WebServer unikernel shuts down after "Starting server on device ..."

runeksvendsen commented 8 years ago

So, I finally managed to get everything working wrt. permissions for ec2-unikernel, and I have an AMI for the WebServer example, but when I boot this AMI in an EC2 instance, it shuts down by itself, leaving the following in the log:

Xen Minimal OS!
  start_info: 0xae2000(VA)
    nr_pages: 0x26700
  shared_inf: 0x7df0b000(MA)
     pt_base: 0xae5000(VA)
nr_pt_frames: 0x9
    mfn_list: 0x9ae000(VA)
   mod_start: 0x0(VA)
     mod_len: 0
       flags: 0x0
    cmd_line: root=/dev/sda1 ro 4
  stack:      0x96d840-0x98d840
MM: Init
      _text: 0x0(VA)
     _etext: 0x7dc7d(VA)
   _erodata: 0x9a000(VA)
     _edata: 0x9fce0(VA)
stack start: 0x96d840(VA)
       _end: 0x9ade40(VA)
  start_pfn: af1
    max_pfn: 26700
Mapping memory range 0xc00000 - 0x26700000
setting 0x0-0x9a000 readonly
skipped 0x1000
MM: Initialise page allocator for c1f000(c1f000)-26700000(26700000)
MM: done
Demand map pfns at 26701000-2026701000.
Heap resides at 2026702000-4026702000.
Initialising timer interface
Initialising console ... done.
gnttab_table mapped at 0x26701000.
Initialising scheduler
Thread "Idle": pointer: 0x2026702050, stack: 0x26660000
Thread "xenstore": pointer: 0x2026702800, stack: 0x26670000
xenbus initialised on irq 1 mfn 0x80b737
Thread "shutdown": pointer: 0x2026702fb0, stack: 0x26680000
Dummy main: start_info=0x98d940
Thread "main": pointer: 0x2026703760, stack: 0x26690000
"main" "root=/dev/sda1" "ro" "4" 
vbd 2049 is hd0
******************* BLKFRONT for device/vbd/2049 **********

backend at /local/domain/0/backend/vbd/11407/2049
Failed to read /local/domain/0/backend/vbd/11407/2049/feature-barrier.
Failed to read /local/domain/0/backend/vbd/11407/2049/feature-flush-cache.
2097152 sectors of 512 bytes
**************************
[H[J

    GNU GRUB  version 0.97  (629760K lower / 0K upper memory)

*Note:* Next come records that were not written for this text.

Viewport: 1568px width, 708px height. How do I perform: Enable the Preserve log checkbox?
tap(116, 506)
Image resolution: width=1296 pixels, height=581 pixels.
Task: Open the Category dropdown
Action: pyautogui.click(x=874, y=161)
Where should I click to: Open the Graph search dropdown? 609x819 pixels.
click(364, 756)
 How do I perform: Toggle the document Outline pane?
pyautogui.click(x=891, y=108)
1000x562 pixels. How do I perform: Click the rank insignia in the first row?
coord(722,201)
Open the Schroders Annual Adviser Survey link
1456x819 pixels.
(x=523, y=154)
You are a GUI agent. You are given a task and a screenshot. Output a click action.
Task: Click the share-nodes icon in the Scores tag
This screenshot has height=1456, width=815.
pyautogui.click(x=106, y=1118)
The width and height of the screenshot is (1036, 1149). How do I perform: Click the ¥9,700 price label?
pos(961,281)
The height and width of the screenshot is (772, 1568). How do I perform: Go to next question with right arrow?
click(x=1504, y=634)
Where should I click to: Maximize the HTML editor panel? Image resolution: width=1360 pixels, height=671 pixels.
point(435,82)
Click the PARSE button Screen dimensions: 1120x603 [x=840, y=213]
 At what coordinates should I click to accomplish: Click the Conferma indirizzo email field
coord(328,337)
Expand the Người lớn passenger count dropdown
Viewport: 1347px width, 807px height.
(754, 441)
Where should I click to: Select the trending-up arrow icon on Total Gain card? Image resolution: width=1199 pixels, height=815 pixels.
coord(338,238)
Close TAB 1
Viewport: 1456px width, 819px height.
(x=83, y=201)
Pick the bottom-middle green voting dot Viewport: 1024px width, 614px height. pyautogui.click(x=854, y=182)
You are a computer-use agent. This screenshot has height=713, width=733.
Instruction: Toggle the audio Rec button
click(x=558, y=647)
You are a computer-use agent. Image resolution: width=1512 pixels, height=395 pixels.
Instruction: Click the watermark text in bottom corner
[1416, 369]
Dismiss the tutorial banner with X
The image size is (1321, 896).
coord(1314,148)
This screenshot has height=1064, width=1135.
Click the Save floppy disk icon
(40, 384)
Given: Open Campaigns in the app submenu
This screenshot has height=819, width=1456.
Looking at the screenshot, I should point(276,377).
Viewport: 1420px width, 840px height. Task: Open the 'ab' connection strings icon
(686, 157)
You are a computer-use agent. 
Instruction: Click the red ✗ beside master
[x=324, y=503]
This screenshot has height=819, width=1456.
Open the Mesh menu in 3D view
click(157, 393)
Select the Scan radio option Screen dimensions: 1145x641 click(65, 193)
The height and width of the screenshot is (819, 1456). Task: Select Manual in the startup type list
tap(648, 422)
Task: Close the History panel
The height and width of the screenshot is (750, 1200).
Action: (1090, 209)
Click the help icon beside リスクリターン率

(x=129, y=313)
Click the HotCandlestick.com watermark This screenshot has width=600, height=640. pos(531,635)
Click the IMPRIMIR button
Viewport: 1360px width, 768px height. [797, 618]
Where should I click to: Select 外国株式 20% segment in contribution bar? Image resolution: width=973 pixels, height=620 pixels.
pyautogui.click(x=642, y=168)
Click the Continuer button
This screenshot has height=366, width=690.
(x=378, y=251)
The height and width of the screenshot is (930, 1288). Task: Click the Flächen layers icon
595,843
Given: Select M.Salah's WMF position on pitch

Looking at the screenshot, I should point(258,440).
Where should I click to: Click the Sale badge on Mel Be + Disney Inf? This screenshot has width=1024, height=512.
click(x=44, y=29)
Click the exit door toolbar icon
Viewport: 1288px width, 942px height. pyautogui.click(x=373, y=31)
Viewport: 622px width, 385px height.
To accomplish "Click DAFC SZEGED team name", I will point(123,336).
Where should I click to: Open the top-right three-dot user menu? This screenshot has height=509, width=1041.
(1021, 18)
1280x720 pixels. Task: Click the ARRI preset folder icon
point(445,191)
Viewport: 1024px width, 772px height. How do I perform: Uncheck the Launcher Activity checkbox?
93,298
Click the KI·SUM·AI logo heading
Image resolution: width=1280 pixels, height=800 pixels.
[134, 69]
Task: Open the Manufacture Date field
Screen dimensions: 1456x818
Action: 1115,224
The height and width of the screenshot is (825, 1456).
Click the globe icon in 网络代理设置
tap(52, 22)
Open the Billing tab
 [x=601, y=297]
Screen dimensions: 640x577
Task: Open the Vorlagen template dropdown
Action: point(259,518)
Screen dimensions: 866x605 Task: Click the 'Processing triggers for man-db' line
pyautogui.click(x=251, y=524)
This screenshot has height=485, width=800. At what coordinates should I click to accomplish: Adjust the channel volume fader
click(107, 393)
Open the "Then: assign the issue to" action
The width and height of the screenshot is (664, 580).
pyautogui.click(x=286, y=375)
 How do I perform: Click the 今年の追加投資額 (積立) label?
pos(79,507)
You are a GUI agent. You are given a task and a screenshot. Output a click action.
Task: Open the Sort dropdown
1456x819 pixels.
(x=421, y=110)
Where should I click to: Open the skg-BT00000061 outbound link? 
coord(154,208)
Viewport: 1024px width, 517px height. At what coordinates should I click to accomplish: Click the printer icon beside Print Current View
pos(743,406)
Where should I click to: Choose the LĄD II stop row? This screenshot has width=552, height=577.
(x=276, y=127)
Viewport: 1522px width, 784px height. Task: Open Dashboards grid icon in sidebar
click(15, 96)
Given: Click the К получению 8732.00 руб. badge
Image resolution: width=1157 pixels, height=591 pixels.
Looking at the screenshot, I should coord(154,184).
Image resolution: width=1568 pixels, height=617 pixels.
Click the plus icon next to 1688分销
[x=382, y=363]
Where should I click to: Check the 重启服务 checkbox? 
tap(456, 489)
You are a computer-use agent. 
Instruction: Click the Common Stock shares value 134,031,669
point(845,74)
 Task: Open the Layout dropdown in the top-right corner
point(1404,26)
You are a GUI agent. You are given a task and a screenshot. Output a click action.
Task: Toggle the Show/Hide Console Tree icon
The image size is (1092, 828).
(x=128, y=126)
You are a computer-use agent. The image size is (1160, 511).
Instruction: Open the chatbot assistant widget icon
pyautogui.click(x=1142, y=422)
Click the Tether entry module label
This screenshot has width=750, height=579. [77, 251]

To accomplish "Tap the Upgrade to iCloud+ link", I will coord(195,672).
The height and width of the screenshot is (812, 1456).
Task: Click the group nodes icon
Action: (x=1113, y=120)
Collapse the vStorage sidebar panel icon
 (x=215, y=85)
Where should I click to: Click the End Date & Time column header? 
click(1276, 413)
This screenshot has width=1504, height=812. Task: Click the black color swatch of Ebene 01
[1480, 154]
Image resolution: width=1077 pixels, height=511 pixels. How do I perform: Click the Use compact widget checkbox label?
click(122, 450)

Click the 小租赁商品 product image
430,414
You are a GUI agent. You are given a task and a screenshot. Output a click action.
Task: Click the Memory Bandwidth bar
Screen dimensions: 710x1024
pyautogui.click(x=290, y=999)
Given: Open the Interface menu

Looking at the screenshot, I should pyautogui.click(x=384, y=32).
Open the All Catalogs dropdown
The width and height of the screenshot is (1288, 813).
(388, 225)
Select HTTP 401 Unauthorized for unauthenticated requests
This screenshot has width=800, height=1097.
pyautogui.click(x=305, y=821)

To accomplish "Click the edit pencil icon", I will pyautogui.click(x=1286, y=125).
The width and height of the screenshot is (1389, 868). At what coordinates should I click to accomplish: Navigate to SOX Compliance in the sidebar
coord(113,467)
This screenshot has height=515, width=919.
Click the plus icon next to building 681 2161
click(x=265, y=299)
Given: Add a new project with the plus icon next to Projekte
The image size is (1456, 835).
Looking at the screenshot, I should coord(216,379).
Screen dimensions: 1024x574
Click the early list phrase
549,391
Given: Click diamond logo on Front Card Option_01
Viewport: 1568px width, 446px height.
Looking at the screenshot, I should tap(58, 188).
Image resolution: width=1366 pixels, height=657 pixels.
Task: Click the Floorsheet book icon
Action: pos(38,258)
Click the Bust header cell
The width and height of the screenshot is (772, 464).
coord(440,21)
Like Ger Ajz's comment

[ ... garbage output removed ... ]

    Use the ^ and v keys to select which entry is highlighted.

    Press enter to boot the selected OS, 'e' to edit the

    commands before booting, or 'c' for a command-line.[5;78H [m[7m[5;3H unikernel_boot                                                          

[ ... garbage output removed ... ]

    The highlighted entry will be booted automatically in 1 seconds.   [5;75H[H[J  
Booting 'unikernel_boot'

root (hd0,0)

 Filesystem type is ext2fs, partition type 0x83

kernel /WebServer

============= Init TPM Front ================
Tpmfront:Error Unable to read device/vtpm/0/backend-id during tpmfront initialization! error = ENOENT
Tpmfront:Info Shutting down tpmfront
close blk: backend=/local/domain/0/backend/vbd/11407/2049 node=device/vbd/2049
Found 1 NIC
  22:00:0A:E7:96:CB
Starting server on device 22:00:0A:E7:96:CB

The unikernel was built using the fedora23 Vagrant environment. The AMI image name in EC2 is called ami-7726ed17, and I have made it public.

acw commented 8 years ago

Hmmm! Can you tell me which version of the HaLVM was installed in the F23 environment?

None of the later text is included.